The team combined three techniques: steering (directing the model's attention to specific attack surfaces), scaling (running the harness at high volume), and stacking (chaining multiple model passes to filter noise). The approach let Claude Mythos reason about multi-step exploit chains — not just pattern matching. Mozilla notes that bugs of this class are "notoriously difficult to find with fuzzing," especially sandbox escapes requiring reasoning about inter-process trust boundaries and refcount lifecycles across IPC.
The 12 disclosed bugs show depth uncommon in AI-generated reports. Bug 2025977 is a 20-year-old XSLT use-after-free: reentrant key() calls trigger a hash table rehash that frees its backing store while a raw entry pointer remains live. Bug 2024437 is a 15-year-old flaw in the HTML legend element, triggered by precise orchestration of recursion stack depth, expando properties, and cycle collection. Bug 2021894 exploits a race condition over IPC, letting a compromised content process manipulate IndexedDB refcounts in the parent process to trigger a UAF and potential sandbox escape.

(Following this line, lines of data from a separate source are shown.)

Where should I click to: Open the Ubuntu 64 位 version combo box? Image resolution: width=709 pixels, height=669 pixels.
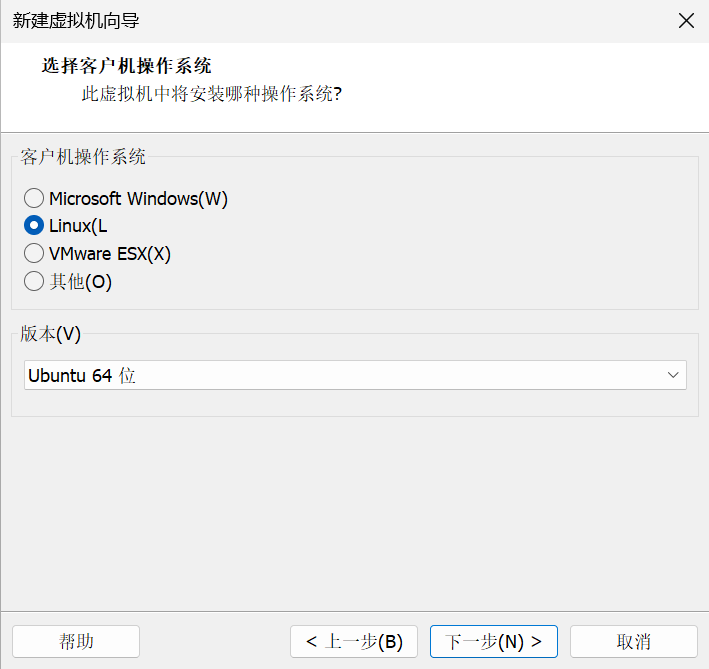click(355, 375)
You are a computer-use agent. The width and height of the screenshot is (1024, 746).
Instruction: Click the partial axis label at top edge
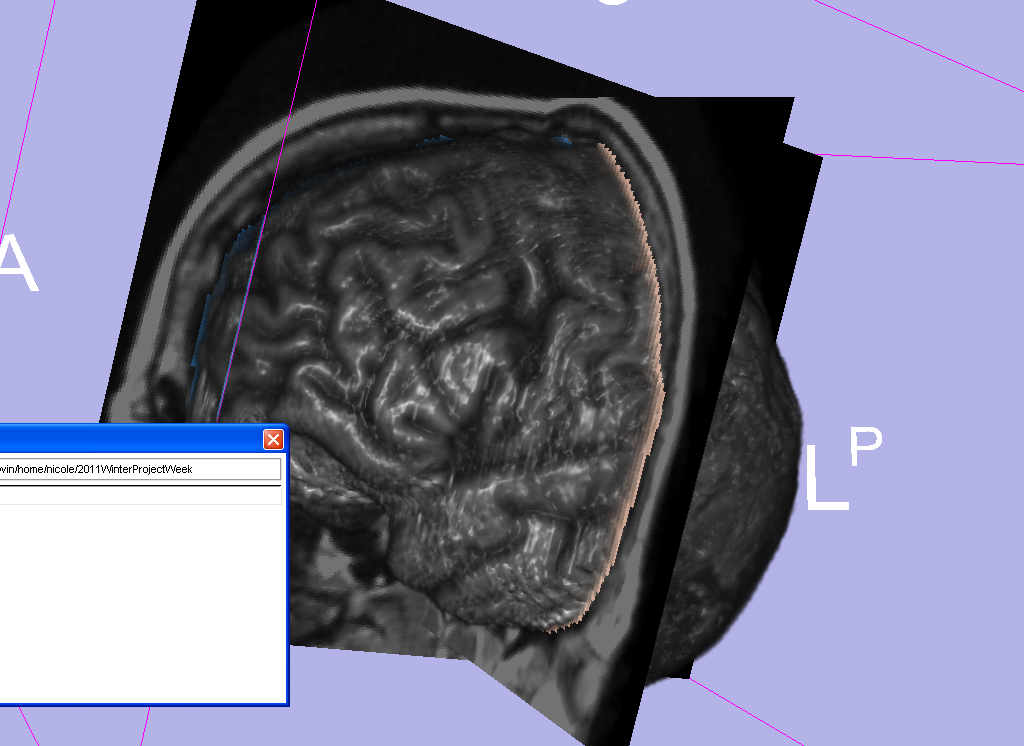[613, 3]
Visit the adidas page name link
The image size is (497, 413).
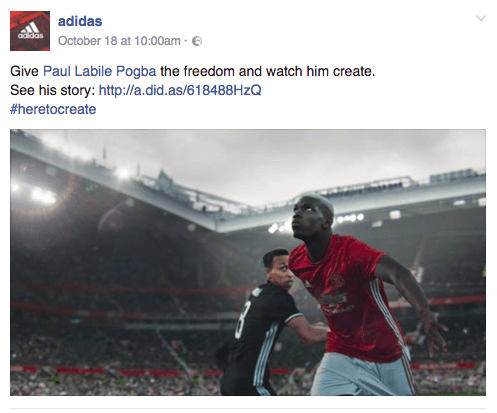pyautogui.click(x=80, y=21)
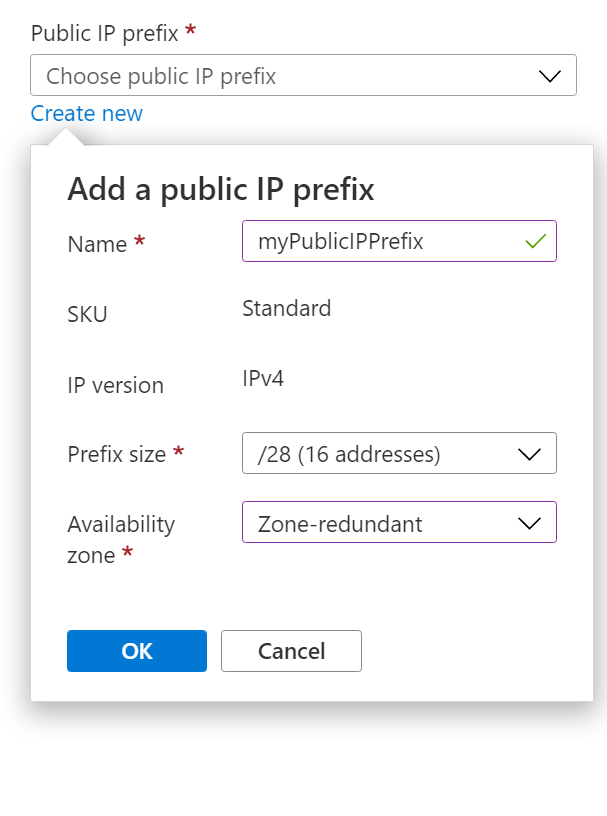Open the Prefix size dropdown
The image size is (607, 816).
399,453
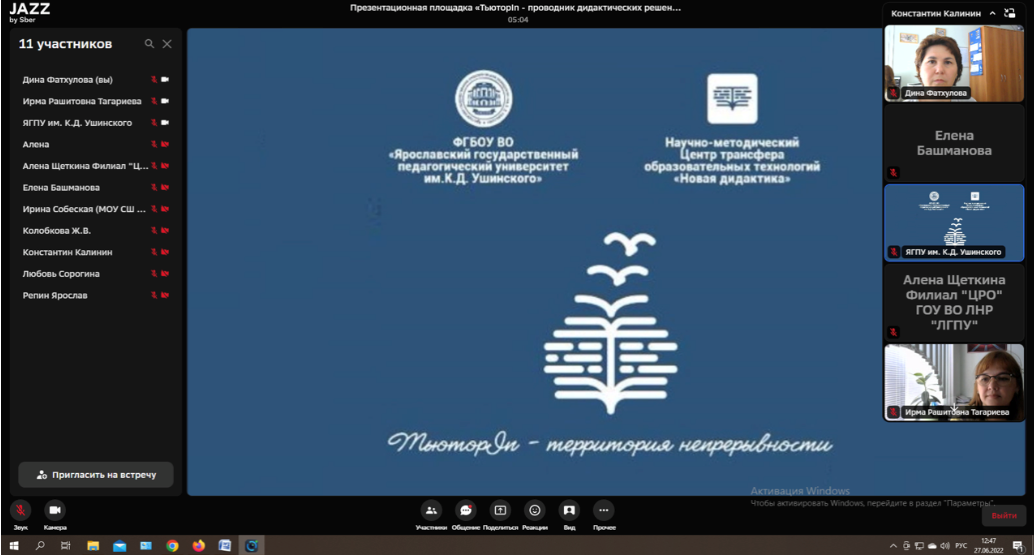Close the participants list panel

(x=167, y=44)
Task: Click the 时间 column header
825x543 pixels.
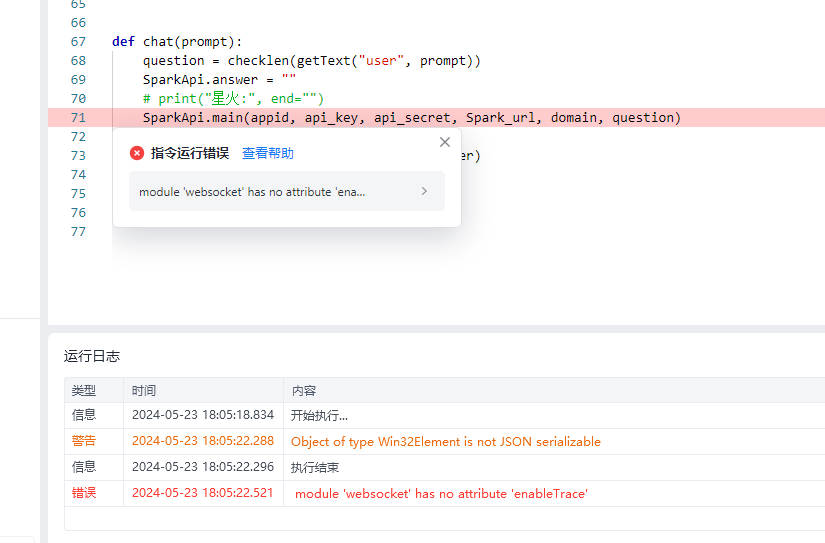Action: [144, 390]
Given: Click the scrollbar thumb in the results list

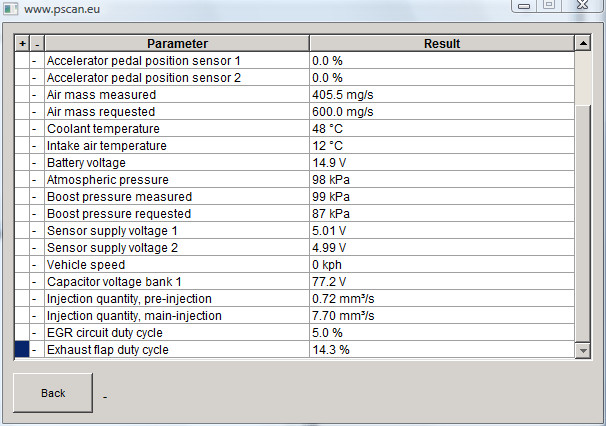Looking at the screenshot, I should pos(583,223).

Bug 2026305 exploits rowspan=0 semantics by appending more than 65,535 rows to overflow a 16-bit layout bitfield — undetected by fuzzers for years.

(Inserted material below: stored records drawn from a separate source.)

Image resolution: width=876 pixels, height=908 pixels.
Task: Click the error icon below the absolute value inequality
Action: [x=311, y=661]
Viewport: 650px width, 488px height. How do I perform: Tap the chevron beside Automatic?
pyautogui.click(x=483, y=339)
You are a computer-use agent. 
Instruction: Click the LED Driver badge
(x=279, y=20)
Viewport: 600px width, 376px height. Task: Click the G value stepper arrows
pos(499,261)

For enterprise security architects, this work reframes AI auditing as present practice, not future promise. An AI that synthesizes multi-component exploit primitives across IPC boundaries, garbage collection cycles, and nested event loops operates at a level that amplifies manual red-team effort. Organizations running Electron-based platforms, embedded browser engines, or long-lived C++ codebases should audit their vulnerability-discovery pipeline now.
AI-generated security reports were recently known as low-signal noise, cheap to generate and expensive for maintainers to triage. That calculus has shifted. Claude Mythos Preview with the orchestration harness generates reports of sufficient specificity that Mozilla funded early disclosure to accelerate industry-wide adoption. The quality barrier has moved.
Real constraints exist. The disclosed sandbox escapes assume a compromised content process is already running attacker-controlled code. Full-chain exploits require an initial foothold. Mozilla also notes the model failed to bypass hardened subsystems — including frozen prototype protections added after earlier sandbox-escape disclosures — which suggests the technique complements architectural hardening rather than replacing it. The 12 bugs represent an arbitrary sample; the full undisclosed set likely skews toward more sensitive findings.
Mozilla's decision to publish detailed exploit primitives ahead of the usual multi-month embargo signals urgency. With Claude Mythos Preview named as the discovery catalyst, Anthropic gains a credible third-party proof point for frontier-model capability in adversarial security research — an area where benchmark scores matter far less than shipped patches.